I just want to know what the auditions were like, and how they came to decide on these actors among others. We don't know who the casting director is, and the thought-process behind casting tends to start with the screenwriter. They typically write characters based on a certain actor (or two) in mind, and they cross their fingers and hope the person agrees to play the character. If they don't, they go looking for someone else who is similar, but they may have to make some tweaks to the character in the process.
Shrek is a good example of this happening. Chris Farley was the go-to choice for Shrek, and the character was originally written for Chris. When he died before he could finish recording, they went with Mike Myers since he's kinda similar to Chris, but Shrek had to be rewritten to fit Mike (I think that was Mike's idea out of respect for Chris). The Genie is an example of it going right in that Robin Williams wasn't a guarantee, but he loved what the animators had put together in their reel for him and agreed--but then the marketing manipulation upset Robin. Dan Castellaneta was a fine replacement for Genie in the TV series and the character didn't need to be changed for his comfort, but he didn't have quite the same manic energy as Robin.

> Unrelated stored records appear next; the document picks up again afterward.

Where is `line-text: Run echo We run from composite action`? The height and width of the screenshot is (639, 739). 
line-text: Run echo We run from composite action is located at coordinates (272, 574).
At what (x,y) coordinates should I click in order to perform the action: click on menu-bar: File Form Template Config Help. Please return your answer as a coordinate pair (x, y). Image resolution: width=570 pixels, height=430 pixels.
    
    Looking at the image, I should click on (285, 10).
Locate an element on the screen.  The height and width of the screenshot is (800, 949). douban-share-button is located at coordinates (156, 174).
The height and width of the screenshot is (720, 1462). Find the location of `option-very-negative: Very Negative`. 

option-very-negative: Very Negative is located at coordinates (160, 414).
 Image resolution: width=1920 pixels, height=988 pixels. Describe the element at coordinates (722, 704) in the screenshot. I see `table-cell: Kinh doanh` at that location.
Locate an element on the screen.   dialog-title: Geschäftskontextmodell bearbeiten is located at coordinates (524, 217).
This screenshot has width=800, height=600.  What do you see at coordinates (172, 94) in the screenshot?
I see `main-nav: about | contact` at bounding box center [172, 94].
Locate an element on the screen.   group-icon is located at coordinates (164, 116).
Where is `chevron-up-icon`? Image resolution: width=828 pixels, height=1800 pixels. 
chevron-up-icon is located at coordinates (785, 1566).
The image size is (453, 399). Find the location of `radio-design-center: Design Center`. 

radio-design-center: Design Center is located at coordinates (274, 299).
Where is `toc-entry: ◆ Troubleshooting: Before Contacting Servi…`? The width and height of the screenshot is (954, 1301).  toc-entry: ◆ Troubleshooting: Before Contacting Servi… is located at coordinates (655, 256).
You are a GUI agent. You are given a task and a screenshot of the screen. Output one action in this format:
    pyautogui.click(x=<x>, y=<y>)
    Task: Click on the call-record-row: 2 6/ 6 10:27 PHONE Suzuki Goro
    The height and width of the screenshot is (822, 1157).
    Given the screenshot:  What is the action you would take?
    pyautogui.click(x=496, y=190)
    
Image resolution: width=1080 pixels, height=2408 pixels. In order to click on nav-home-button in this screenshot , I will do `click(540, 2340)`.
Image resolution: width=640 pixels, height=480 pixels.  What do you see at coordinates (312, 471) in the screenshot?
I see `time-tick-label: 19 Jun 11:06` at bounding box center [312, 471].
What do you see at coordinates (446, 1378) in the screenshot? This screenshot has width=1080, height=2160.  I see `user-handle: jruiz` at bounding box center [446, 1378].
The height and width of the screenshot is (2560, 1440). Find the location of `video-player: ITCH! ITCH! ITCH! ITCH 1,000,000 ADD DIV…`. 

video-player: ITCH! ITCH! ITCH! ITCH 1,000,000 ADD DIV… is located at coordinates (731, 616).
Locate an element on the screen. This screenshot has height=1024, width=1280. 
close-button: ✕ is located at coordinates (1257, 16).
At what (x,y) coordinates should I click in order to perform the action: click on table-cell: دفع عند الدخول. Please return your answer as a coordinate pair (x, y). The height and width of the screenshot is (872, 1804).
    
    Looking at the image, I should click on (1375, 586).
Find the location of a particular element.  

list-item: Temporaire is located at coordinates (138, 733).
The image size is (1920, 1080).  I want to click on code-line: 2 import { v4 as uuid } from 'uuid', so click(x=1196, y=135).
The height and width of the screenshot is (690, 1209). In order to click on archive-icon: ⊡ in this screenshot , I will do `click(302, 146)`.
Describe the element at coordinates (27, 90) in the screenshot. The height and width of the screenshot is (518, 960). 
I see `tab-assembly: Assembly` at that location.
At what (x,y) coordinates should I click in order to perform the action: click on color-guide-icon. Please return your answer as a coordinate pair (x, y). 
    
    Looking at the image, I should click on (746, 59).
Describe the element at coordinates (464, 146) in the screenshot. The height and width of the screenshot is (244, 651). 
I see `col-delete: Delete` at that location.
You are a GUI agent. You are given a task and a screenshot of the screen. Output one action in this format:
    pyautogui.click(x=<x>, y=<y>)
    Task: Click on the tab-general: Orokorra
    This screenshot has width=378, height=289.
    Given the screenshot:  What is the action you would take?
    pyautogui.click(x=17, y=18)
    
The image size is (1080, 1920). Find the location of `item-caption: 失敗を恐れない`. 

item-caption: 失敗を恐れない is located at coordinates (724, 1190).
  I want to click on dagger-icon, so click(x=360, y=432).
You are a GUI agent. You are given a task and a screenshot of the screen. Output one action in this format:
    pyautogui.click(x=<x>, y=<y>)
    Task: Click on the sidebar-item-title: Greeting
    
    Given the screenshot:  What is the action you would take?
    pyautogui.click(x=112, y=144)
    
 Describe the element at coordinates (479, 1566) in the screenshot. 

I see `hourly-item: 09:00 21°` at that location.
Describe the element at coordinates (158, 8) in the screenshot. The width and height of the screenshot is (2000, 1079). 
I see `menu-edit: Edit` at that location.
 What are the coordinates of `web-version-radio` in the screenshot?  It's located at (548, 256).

So however the auditions went, or if these were the de-facto faces for the characters, it's indeed a very baffling choice, but I would hope that they can disguise their voices into the characters. Yeah, not every actor can do voice-acting, but if they're able to lose themselves into a character on-screen, you can trust they can lose themselves in an animated character, as long as the ADR director is competent. I regrettably have to give Illumination this that they at least have a sense of good voice-directing in their projects. The movies still suck ass in presentation, but off the top of my head I can't think of a truly bad voice. (Yeah, you can say that having generic/average voice-actors is still just as bad, but they blend in to everything else in this bland world of entertainment at this point that it's to be expected.)
Chris Pratt has experience in voice-acting, I just don't know if he's able to put on a convincing Italian accent because far as I know, he's never proven that on audio. Jack Black has more experience than him in that regard, but the last villain I can think of he voiced (he's been a villain on-camera before) was Zeke from Ice Age, and that was long before he got household famous. I don't even know if he can deepen his voice enough to pull off a convincing Bowser, but he at least has the ham down-pat.
I have no fucking idea who Anya Taylor Joy even is, never heard of her before nor seen anything she's been in, but honestly, Peach can sound her typical sugary sweet (Peeee-chee~), or have the mature voice of Leslie Swan in Super Mario 64. Any woman who's not a chain-smoker I think can voice her. Everyone else minus Kevin is a make-or-break it at this point, with Seth Rogen potentially being the worst of the bunch just due to him being everywhere at this point. (I've never watched the Smurfs movie so if Fred Armisen was awful in there as Brainy Smurf, then hold on to your butts.)
I want to be pleasantly surprised, but I'm bracing for the worst for when the first trailer will drop.